I thought: 'Fuck you dad, just.. fuck you. You have NO idea'. And he didn't, really. On the outside I was all efficiency and on the inside I was dying a little bit every day with him.

As I lay there and thought of all of this, I fell asleep, the house grew dark around me and I awoke to the sound of the doorbell ringing. I didn't know where I was for a moment and I thought later, I wonder if he did that too, late in the night when the pain would wake him. It was the ambulance attendants returning my father to his incarceration. For the remainder of his life (which wasn't long), I thought about that day many, many times. The day I got a secret intimate glimpse into the encapsulated world of a dying man.

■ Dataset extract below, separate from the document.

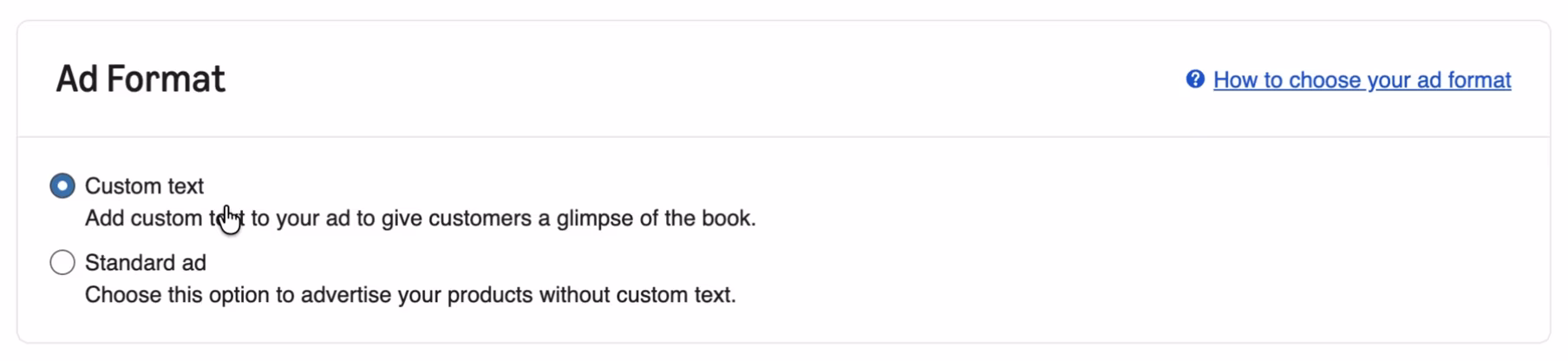
Task: Click the "Custom text" option label
Action: [144, 186]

He succumbed to his illness at the age of 54, a charismatic virile man reduced to a 90 pound skeleton shitting in his own bed within a year and a half. It has been many years since, and I still miss him. Some people say that I was lucky to be able to say goodbye to him, unlike a swift death that can't offer that choice. To them I say fuck you. I would take the swift fast painless death of a loved one any day. You can only say goodbye so many times. I just stoically slogged on through that nightmare hoping that I would be whole again when I came out the other side. I wasn't, entirely. One day I hope I will be able to die at a time of my own choosing. I don't want to spend my twilight years walking my oxygen tank, bent like a question mark and eyeing the ground like a bum looking for cigarette butts.